Whilst living in Fredericton my sister formed many close friendships. It was here she first met Colonel and Mrs. Fox Strangways. In the society of Bishop Medley and his wife she had also great happiness, and with the former she and Major Ewing used to study Hebrew. The cathedral services were a never-failing source of comfort, and at these her husband frequently played the organ, especially on occasions when anthems, which he had written at the bishop's request, were sung.
To the volume of Aunt Judy's Magazine for 1870 she gave "Amelia and the Dwarfs," and "Christmas Crackers," "Benjy in Beastland," and eight[14] "Old-fashioned Fairy Tales." "Amelia" is one of her happiest combinations of real child life and genuine fairy lore. The dwarfs inspired Mr. Cruikshank[15] to one of his best water-colour sketches: who is the happy possessor thereof I do not know, but the woodcut illustration very inadequately represents the beauty and delicacy of the picture.

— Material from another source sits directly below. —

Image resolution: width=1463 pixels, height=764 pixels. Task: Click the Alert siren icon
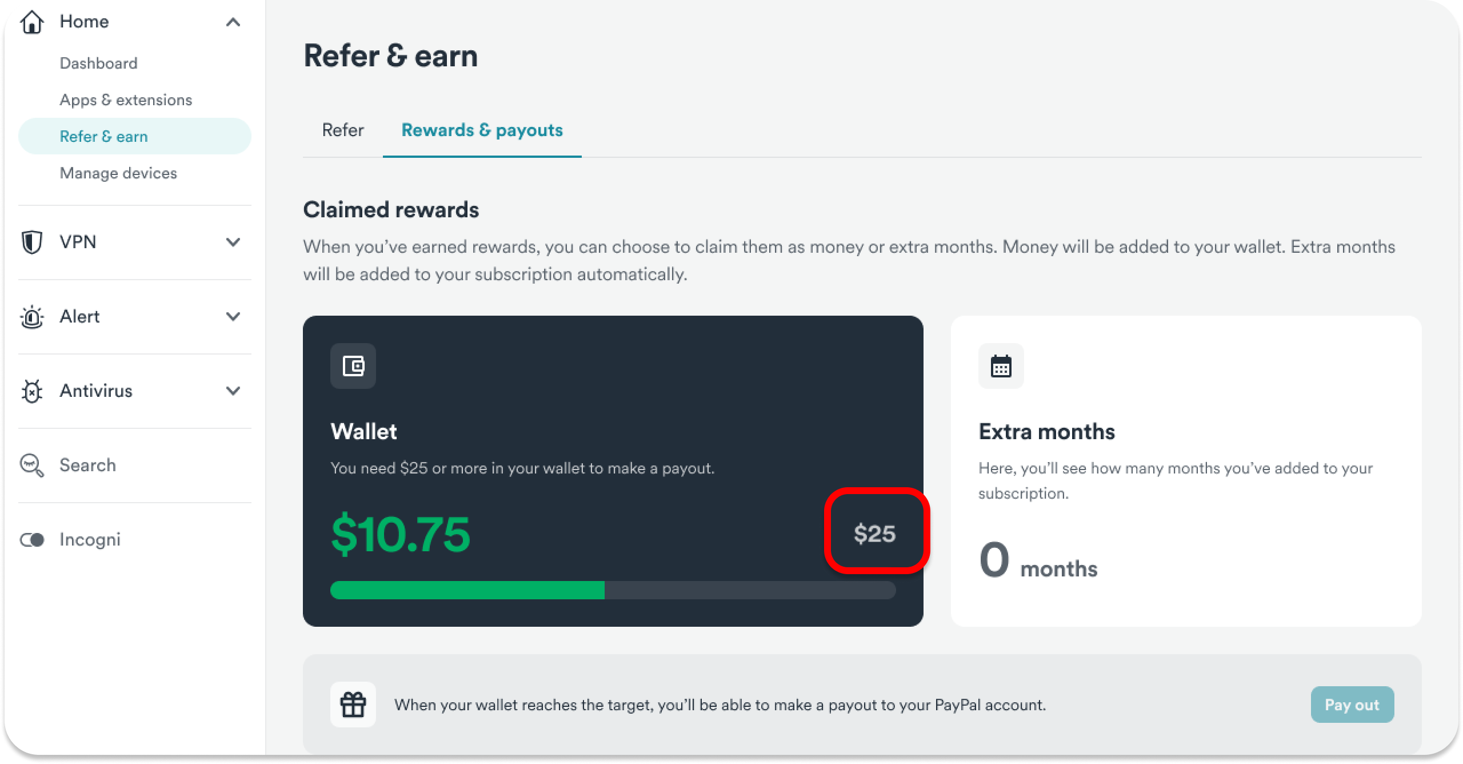(31, 317)
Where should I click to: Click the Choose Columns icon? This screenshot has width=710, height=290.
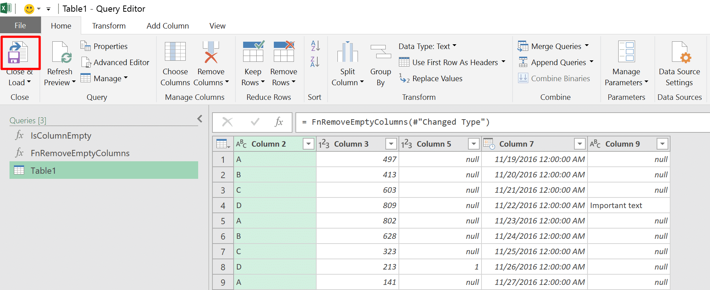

[14] Letter, Sexagesima, 1869.
[15] Letters, August 3, 1880.
Whilst speaking of the stories in this volume of Aunt Judy's Magazine, I must stop to allude to one of the strongest features in Julie's character, namely, her love for animals. She threw over them, as over everything she touched, all the warm sympathy of her loving heart, and it always seemed to me as if this enabled her almost to get inside the minds of her pets, and know how to describe their feelings.[16]
[16] October 20, 1868.
Another Beast Friend whom Julie had in New Brunswick was the Bear of the 22nd Regiment, and she drew a sketch of him "with one of his pet black dogs, as I saw them, 18th September, 1868, near the Officers' Quarters, Fredericton, N.B. The Bear is at breakfast, and the dog occasionally licks his nose when it comes up out of the bucket."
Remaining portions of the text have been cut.